- _What you are asked to do_: When you reach the line that contains "Click the Sunderland club crest icon", set down that line and every one after it through the end of the records, exactly as written and with no pictures.

%%

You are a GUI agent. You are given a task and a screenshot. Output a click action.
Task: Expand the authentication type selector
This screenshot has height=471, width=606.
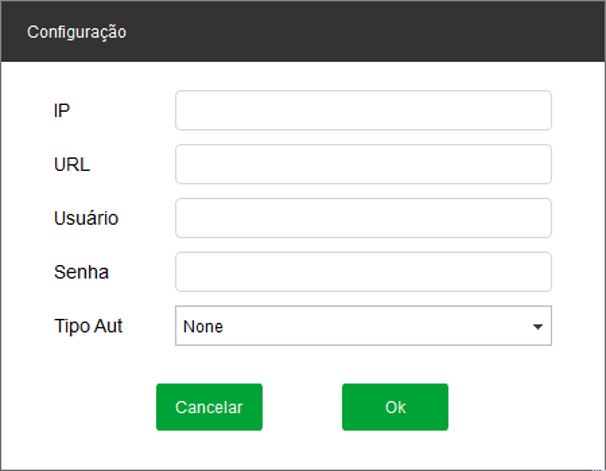[x=363, y=326]
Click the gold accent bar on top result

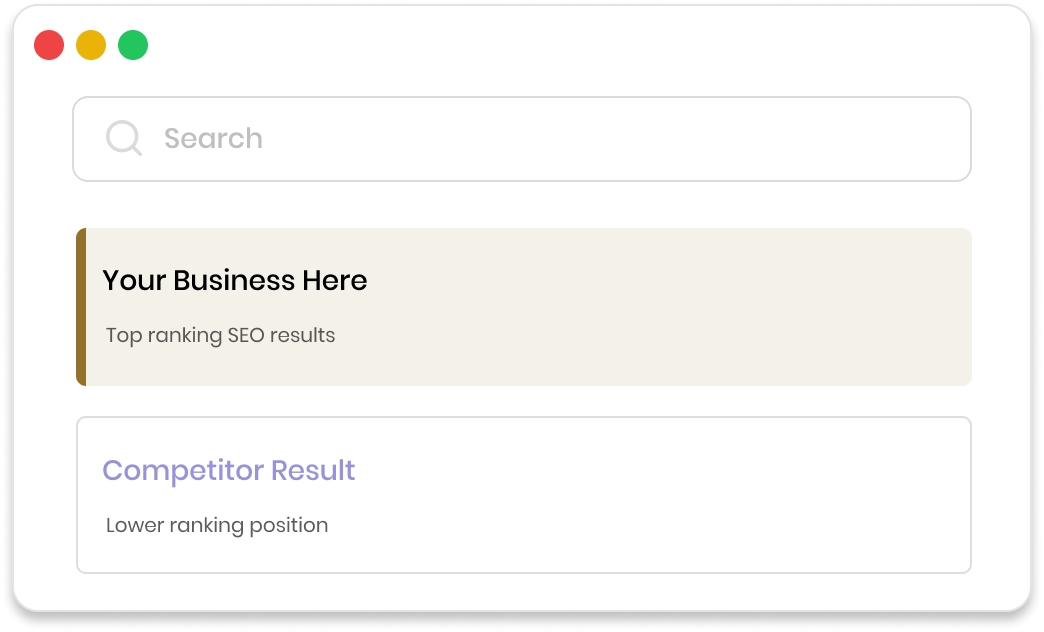tap(81, 307)
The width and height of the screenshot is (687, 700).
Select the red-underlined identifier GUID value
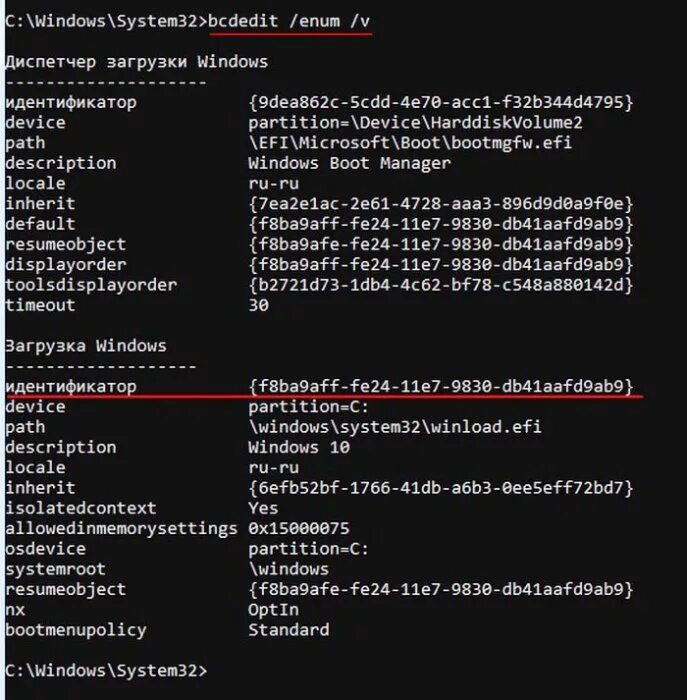pyautogui.click(x=440, y=386)
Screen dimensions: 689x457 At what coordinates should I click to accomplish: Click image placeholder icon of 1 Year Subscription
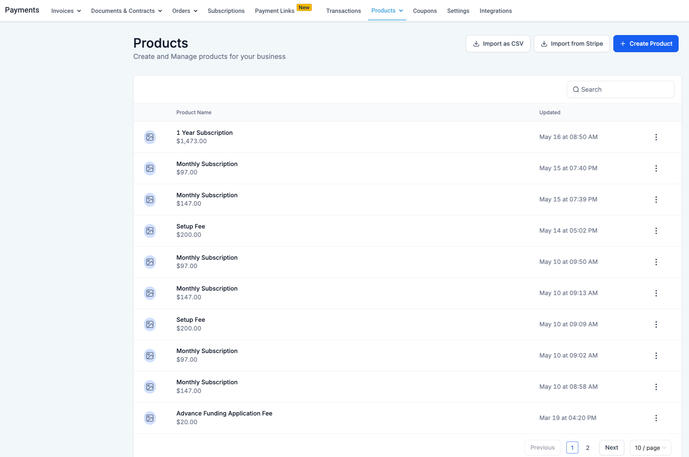150,137
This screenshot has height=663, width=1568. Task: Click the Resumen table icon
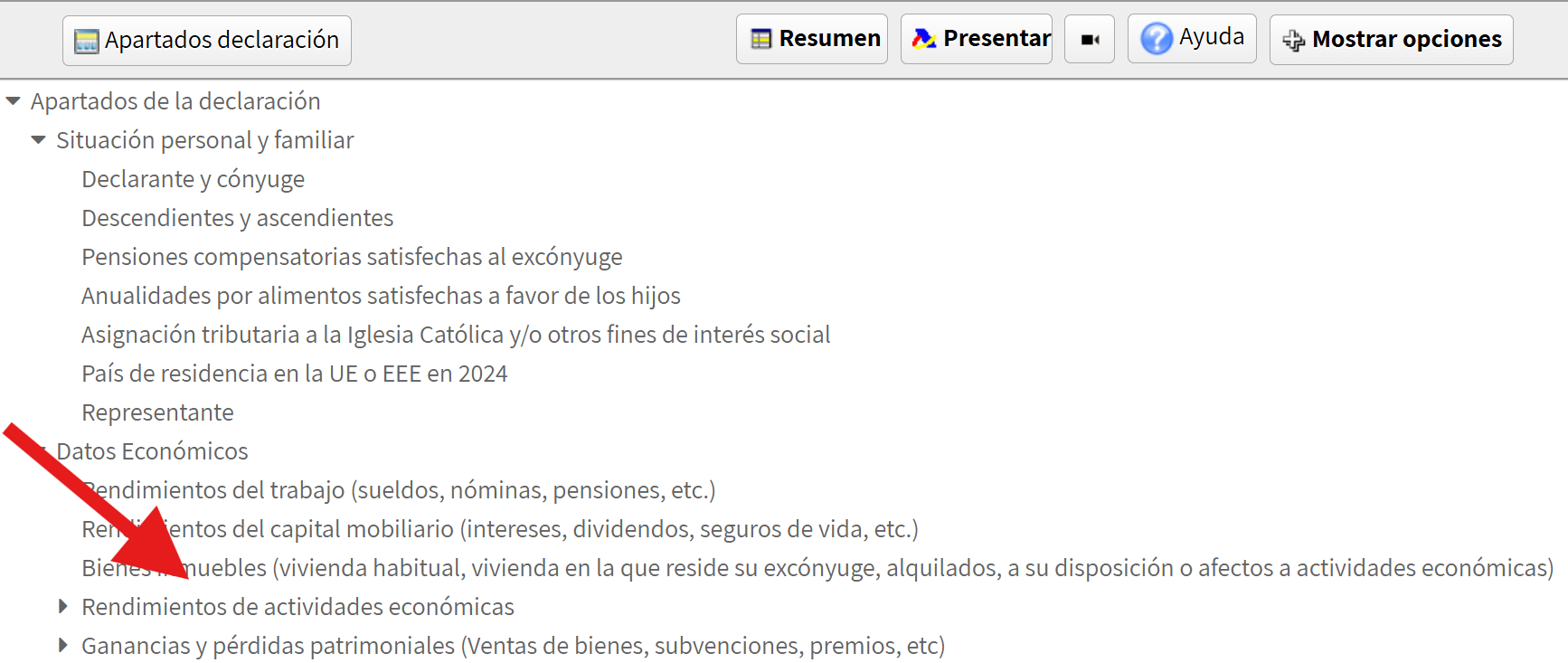coord(761,39)
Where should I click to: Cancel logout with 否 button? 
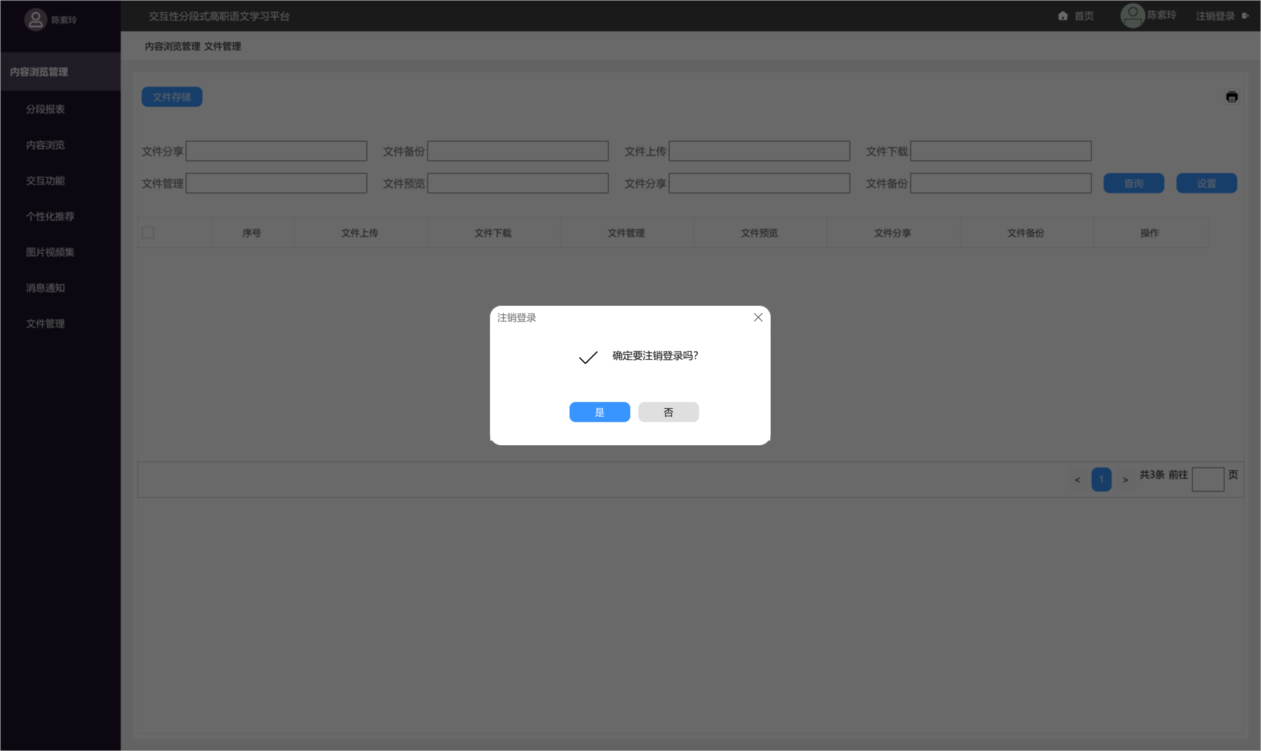coord(668,412)
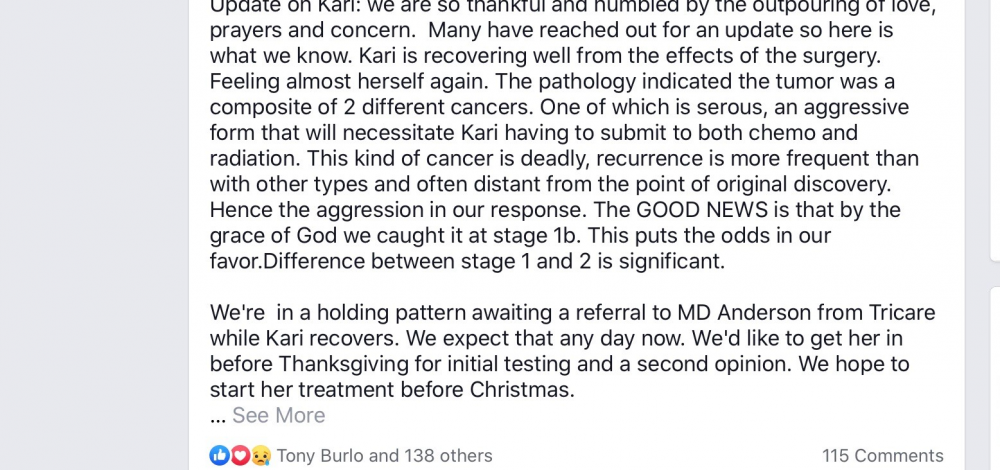
Task: Open the 115 Comments thread
Action: point(883,455)

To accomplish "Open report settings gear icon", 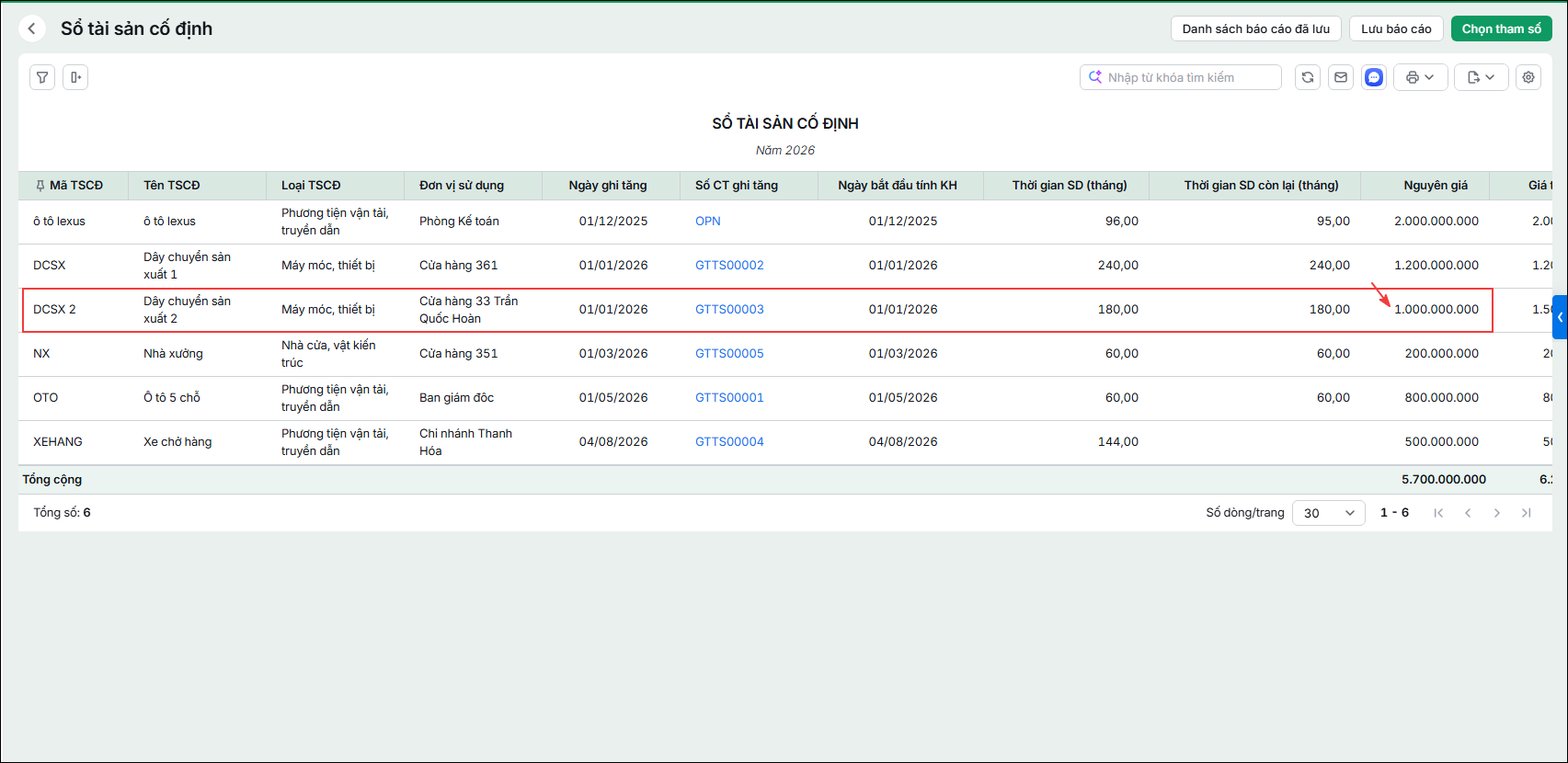I will [1528, 77].
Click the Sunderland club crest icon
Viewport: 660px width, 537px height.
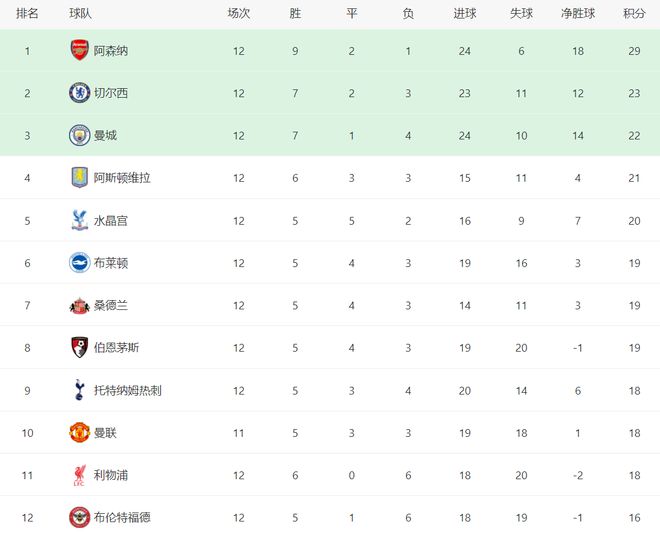(79, 305)
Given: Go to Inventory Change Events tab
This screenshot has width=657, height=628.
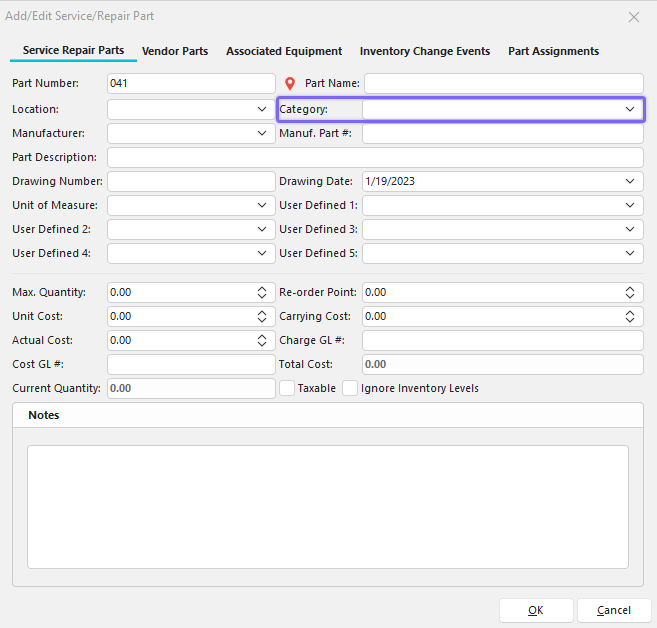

%%

- _Answer below_:
Click the Sunderland club crest icon
Viewport: 660px width, 537px height.
(79, 305)
Given: Go to Inventory Change Events tab
This screenshot has width=657, height=628.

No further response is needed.